Task to complete:
Could you tally the lines of the entries that carry the string "item"? Reply with the number and nothing more.

Stored data:

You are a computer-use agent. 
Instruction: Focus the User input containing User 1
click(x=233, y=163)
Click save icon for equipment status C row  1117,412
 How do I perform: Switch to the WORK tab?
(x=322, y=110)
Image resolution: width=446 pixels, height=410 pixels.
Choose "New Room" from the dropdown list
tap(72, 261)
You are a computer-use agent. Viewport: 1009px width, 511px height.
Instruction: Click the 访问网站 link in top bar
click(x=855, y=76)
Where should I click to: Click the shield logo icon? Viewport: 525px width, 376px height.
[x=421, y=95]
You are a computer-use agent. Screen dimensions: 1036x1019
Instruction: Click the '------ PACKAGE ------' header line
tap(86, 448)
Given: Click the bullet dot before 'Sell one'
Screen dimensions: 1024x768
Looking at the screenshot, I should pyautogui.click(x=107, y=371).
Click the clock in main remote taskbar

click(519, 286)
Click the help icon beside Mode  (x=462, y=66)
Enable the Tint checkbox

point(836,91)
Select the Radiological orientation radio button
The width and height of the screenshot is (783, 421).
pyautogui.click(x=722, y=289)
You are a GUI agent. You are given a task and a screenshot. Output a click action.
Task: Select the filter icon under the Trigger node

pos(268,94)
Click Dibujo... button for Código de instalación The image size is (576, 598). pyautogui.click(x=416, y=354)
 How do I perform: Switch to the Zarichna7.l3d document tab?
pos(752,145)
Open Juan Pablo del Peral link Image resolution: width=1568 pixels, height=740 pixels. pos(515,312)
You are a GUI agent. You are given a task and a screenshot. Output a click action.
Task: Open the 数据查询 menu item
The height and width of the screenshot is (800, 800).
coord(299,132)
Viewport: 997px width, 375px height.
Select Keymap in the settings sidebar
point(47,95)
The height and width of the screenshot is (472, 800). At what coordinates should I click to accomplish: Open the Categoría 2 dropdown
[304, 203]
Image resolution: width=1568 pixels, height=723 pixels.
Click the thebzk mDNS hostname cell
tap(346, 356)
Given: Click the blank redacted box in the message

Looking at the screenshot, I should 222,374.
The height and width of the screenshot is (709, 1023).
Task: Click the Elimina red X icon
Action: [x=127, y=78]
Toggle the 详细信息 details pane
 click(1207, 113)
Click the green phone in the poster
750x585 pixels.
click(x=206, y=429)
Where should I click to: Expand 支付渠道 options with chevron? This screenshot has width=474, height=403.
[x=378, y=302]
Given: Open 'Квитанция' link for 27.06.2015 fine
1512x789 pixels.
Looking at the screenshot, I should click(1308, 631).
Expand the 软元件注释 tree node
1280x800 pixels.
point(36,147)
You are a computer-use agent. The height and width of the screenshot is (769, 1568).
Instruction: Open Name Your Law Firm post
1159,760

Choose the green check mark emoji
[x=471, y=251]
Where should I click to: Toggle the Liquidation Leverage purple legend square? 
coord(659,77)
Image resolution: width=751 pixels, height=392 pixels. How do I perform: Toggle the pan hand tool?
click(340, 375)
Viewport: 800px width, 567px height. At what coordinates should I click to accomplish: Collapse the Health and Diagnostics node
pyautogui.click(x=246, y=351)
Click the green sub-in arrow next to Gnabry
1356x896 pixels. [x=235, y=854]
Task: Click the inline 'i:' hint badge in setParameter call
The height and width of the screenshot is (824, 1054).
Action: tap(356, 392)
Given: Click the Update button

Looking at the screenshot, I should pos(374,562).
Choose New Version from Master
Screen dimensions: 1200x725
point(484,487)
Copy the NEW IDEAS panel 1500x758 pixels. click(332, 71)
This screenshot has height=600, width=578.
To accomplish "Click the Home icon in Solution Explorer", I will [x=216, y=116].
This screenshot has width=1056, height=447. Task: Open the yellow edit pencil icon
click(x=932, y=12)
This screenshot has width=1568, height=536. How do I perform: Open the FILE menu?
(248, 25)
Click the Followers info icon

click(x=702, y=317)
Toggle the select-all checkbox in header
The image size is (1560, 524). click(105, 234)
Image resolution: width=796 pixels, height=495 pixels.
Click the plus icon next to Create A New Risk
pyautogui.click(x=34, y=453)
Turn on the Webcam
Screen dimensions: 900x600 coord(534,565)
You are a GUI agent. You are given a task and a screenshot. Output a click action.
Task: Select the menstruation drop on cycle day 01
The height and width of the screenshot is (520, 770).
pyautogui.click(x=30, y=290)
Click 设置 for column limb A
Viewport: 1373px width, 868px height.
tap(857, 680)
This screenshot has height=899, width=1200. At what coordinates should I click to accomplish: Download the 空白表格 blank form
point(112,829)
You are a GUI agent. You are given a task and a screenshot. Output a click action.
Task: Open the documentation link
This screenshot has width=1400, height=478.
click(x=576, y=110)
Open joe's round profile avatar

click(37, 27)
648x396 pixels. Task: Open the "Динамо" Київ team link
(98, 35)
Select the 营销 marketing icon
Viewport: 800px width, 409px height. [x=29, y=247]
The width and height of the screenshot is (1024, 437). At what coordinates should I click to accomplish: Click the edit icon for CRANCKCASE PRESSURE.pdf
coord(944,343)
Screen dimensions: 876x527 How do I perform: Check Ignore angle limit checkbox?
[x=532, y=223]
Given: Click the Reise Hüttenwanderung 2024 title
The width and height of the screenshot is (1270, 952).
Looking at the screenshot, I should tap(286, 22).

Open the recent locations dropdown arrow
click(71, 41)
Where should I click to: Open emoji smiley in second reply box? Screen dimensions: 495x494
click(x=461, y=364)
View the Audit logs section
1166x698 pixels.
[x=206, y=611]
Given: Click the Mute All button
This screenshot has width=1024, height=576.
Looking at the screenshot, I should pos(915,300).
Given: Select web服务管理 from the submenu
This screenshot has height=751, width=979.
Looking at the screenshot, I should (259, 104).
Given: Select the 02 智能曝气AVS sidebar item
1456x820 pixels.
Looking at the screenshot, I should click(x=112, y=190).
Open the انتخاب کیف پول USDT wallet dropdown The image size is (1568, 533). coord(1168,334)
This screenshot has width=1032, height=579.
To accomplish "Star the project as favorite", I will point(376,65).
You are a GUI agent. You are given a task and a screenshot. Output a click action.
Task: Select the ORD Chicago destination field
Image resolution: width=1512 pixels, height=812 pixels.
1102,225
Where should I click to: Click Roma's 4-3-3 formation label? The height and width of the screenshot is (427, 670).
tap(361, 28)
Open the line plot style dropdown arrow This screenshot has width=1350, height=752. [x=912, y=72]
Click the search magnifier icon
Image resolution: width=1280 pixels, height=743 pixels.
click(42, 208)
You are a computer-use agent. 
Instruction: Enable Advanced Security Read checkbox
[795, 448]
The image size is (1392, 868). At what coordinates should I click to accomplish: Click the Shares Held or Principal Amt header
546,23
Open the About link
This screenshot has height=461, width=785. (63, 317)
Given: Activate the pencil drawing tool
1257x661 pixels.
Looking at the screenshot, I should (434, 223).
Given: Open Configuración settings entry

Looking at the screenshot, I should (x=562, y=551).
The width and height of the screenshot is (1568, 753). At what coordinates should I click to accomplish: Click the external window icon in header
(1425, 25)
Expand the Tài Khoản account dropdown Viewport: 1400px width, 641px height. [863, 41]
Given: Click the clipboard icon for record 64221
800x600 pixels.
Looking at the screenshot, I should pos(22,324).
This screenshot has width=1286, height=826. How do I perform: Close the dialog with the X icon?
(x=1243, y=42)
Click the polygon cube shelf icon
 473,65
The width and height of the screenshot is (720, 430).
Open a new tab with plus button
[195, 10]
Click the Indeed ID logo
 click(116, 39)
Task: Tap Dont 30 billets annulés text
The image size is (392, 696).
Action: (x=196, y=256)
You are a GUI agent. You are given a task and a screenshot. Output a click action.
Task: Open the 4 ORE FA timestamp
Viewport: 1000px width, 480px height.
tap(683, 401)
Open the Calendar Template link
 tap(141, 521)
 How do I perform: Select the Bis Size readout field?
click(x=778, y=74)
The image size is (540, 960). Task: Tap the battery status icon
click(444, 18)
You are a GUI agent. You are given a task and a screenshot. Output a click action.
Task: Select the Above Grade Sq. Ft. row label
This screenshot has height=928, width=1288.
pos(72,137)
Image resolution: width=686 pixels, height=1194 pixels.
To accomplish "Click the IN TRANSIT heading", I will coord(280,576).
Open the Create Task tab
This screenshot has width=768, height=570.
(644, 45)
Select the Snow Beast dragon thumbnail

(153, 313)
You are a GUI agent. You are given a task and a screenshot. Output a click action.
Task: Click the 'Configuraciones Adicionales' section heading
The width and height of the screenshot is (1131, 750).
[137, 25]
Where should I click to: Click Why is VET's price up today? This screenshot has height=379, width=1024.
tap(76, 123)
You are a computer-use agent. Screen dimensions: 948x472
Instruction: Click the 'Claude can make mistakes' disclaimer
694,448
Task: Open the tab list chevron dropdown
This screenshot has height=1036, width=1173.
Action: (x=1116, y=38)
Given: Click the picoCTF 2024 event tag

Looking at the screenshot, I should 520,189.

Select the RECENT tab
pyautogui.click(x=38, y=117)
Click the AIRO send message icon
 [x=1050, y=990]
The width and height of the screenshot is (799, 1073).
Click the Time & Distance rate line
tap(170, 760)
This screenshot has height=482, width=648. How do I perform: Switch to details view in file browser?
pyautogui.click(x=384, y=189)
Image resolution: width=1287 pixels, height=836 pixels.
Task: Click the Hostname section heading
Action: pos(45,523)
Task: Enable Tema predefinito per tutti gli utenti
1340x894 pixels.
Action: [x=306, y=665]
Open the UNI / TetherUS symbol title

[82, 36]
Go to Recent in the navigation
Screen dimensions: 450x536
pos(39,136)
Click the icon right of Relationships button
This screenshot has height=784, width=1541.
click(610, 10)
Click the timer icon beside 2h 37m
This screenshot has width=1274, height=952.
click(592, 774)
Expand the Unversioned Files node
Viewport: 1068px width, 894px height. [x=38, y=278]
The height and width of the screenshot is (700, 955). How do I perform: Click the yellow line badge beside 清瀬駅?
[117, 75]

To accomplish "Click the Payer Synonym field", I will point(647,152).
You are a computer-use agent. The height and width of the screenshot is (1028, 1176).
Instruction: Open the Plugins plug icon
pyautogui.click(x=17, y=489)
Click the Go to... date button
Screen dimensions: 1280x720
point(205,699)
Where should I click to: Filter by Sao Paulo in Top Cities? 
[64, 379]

Response:
2